While some of the quirky bits of the characters are appealing, and the fine supporting cast (Duvall, Pendleton, Tobin Bell as a locksmith, Artie Lange as the landlord and Robert Costanzo as an exterminator) are fun to watch, most of them aren’t given enough screen time to carry the film. On top of that, it all turns out to be weirdness for the sake of weirdness, and there’s a hefty amount of sub-plots that veer off to nothing.
This could be overlooked, of course, if the ending had some impact. While the finale makes some sense and wraps things up rather well (if typically), it blows it all in an epilogue that just destroys any of the motivation of the person behind all of this that the climax carefully sets up.

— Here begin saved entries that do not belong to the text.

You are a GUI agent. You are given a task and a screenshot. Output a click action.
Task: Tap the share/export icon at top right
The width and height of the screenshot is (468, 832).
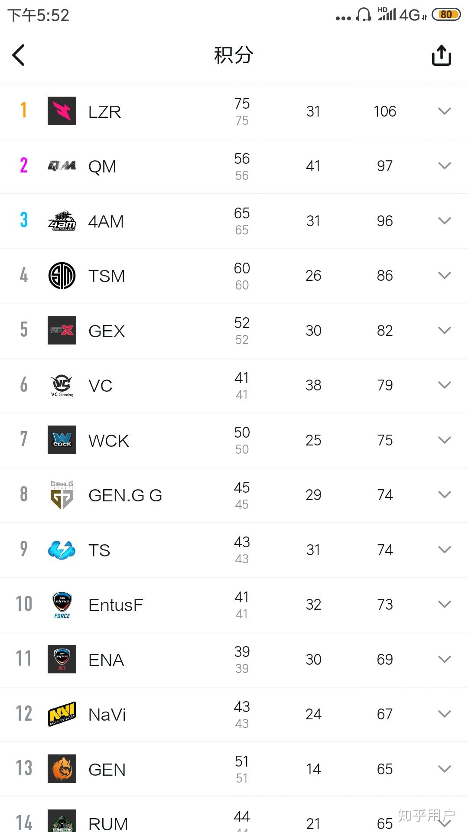point(441,55)

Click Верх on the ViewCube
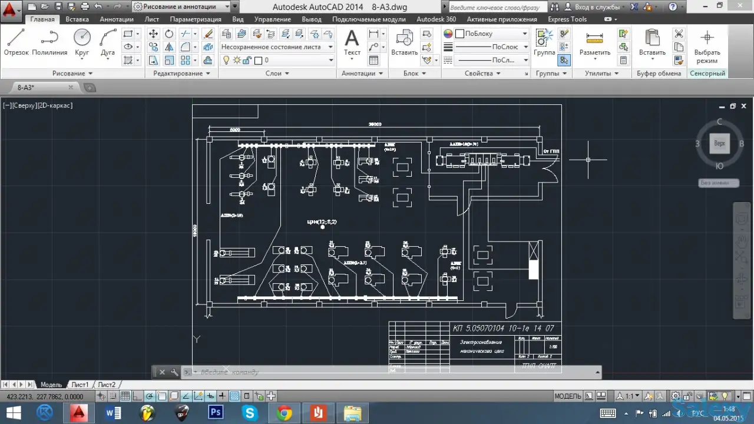point(719,143)
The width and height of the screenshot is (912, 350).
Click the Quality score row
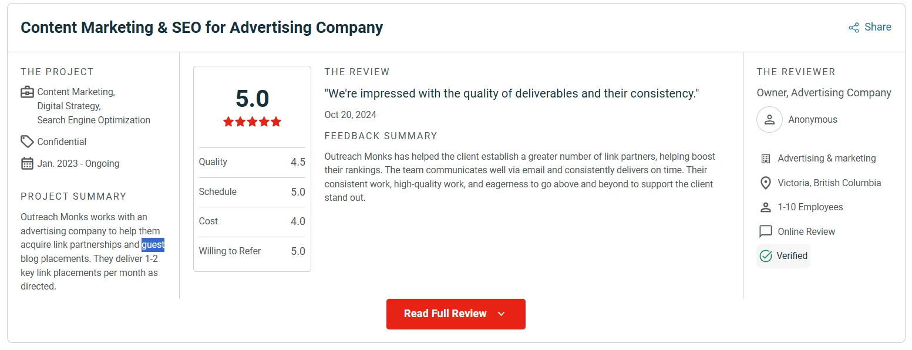(252, 162)
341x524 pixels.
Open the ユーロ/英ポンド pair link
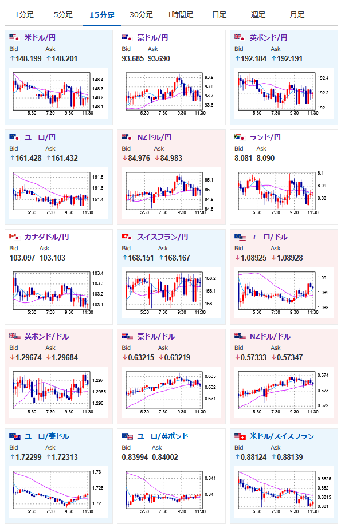(x=163, y=436)
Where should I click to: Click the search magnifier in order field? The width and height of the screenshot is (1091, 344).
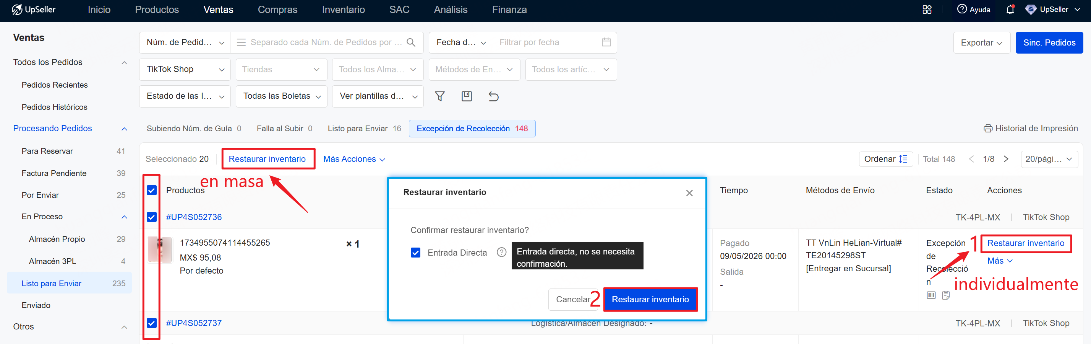[411, 42]
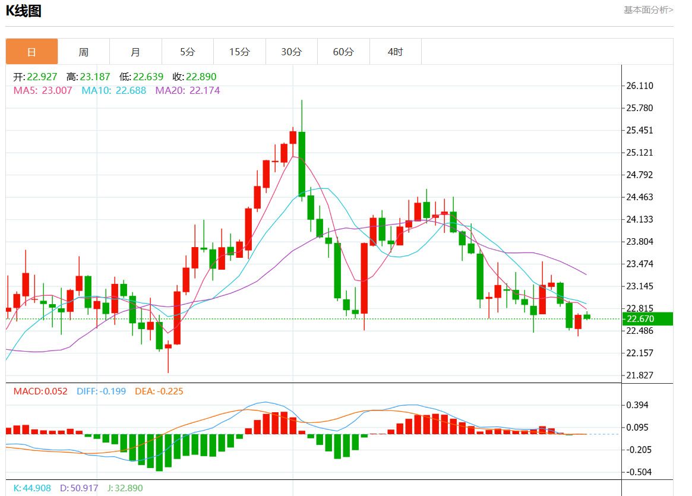
Task: Click the MA20 legend label
Action: (187, 90)
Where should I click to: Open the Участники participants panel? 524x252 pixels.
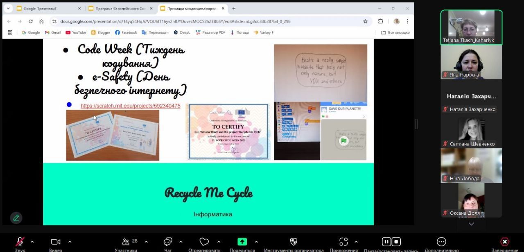tap(126, 242)
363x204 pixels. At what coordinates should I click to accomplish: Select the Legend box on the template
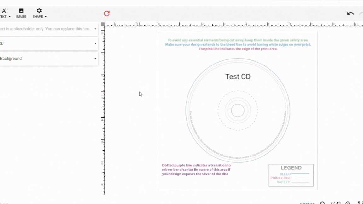(291, 175)
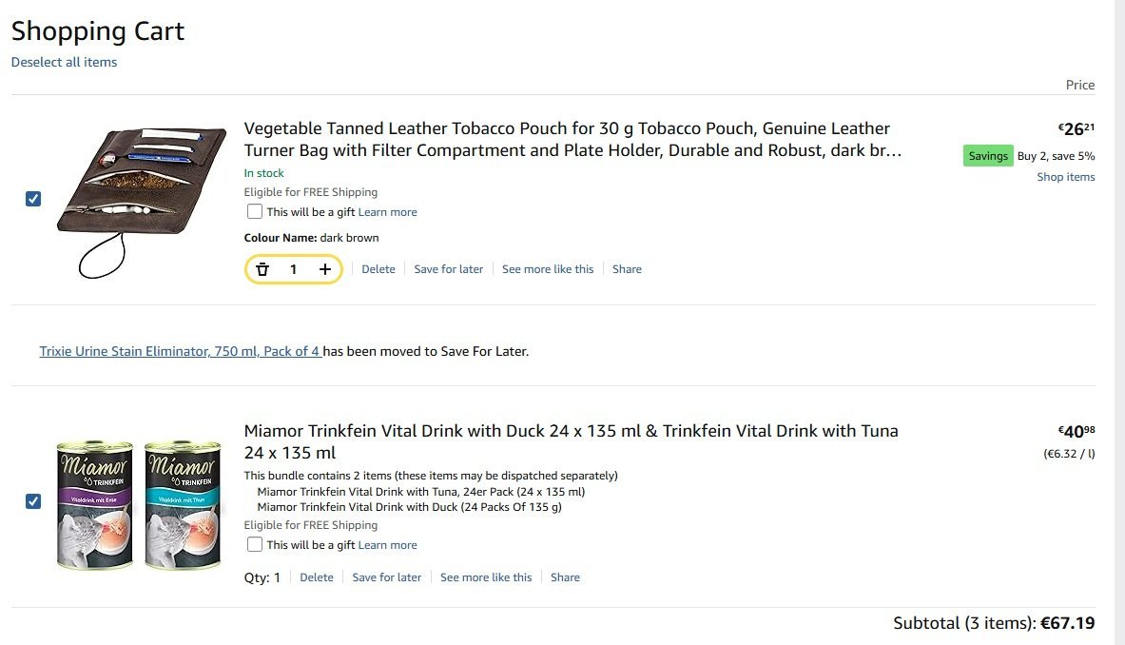This screenshot has height=645, width=1125.
Task: Open the Miamor cans product thumbnail
Action: point(141,504)
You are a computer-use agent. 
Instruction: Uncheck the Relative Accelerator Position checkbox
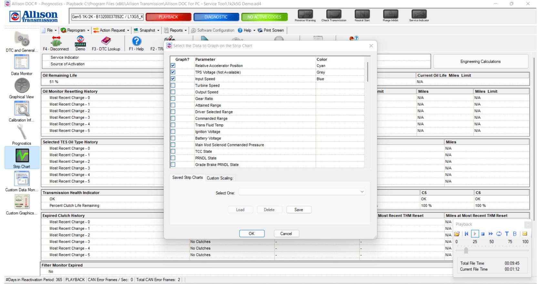coord(173,66)
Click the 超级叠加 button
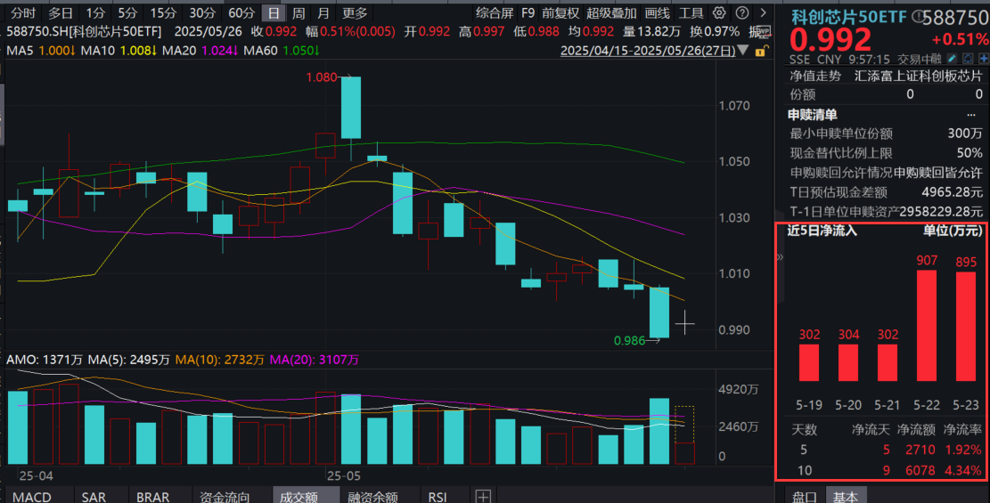The height and width of the screenshot is (503, 990). pyautogui.click(x=611, y=13)
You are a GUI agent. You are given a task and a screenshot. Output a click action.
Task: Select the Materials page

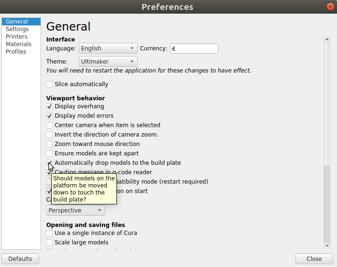(x=18, y=44)
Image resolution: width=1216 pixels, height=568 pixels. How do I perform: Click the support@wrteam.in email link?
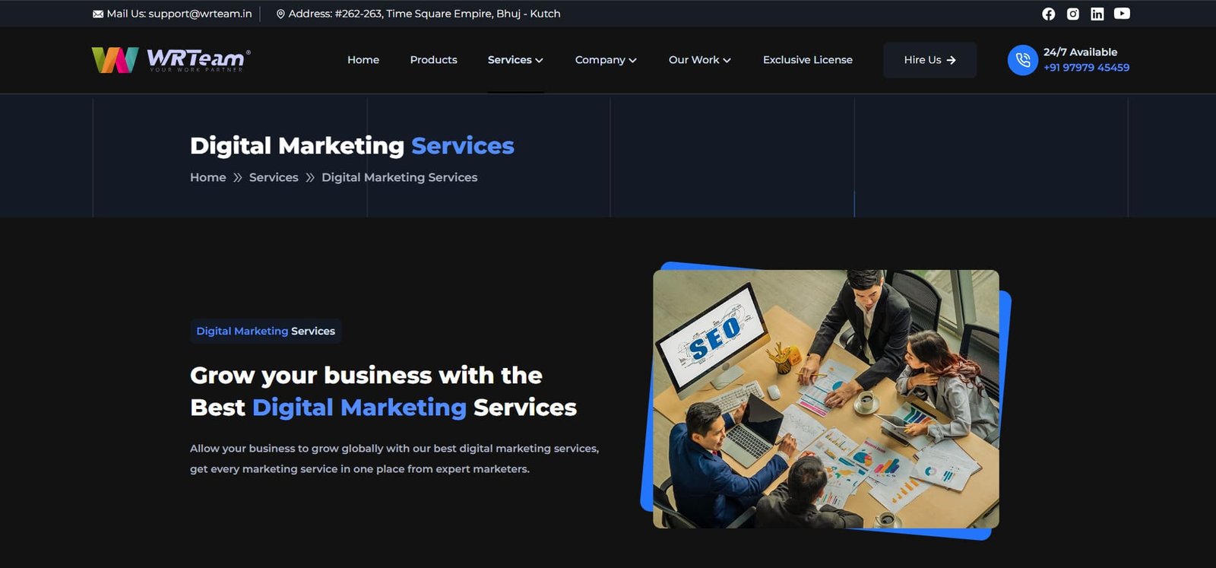(x=200, y=14)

Fortunately, as much as Klausner the writer takes from Polanski, Klausner the director nabs from Stanley Kubrick. The film is scattered with Kubrick touches, from the obvious (the presence of Shelley Duvall running around like a mad chicken, close-ups of a peephole that look remarkably like HAL’s “eye”) to the pacing (short scenes that establish set-up rather than forward the plot slowly fading into the next, a slow, moody score) and several of these bits are quite effective. In fact, a good percentage of the film is well-shot and nicely put together.
It’s too bad, then, that The Fourth Floor falls apart in the final execution. The clichés are plenty (Groan! As the psycho gets knocked out one second—then vanishes in the next shot!), William Hurt is so bland you may mistake him for asphalt and there’s too many plots that go nowhere to really be worth recommending. If you keep your expectations planted firmly on the ground, The Fourth Floor offers a couple minor thrills and has the best use of packing peanuts I’ve ever seen in a movie, but don’t expect to walk away satisfied.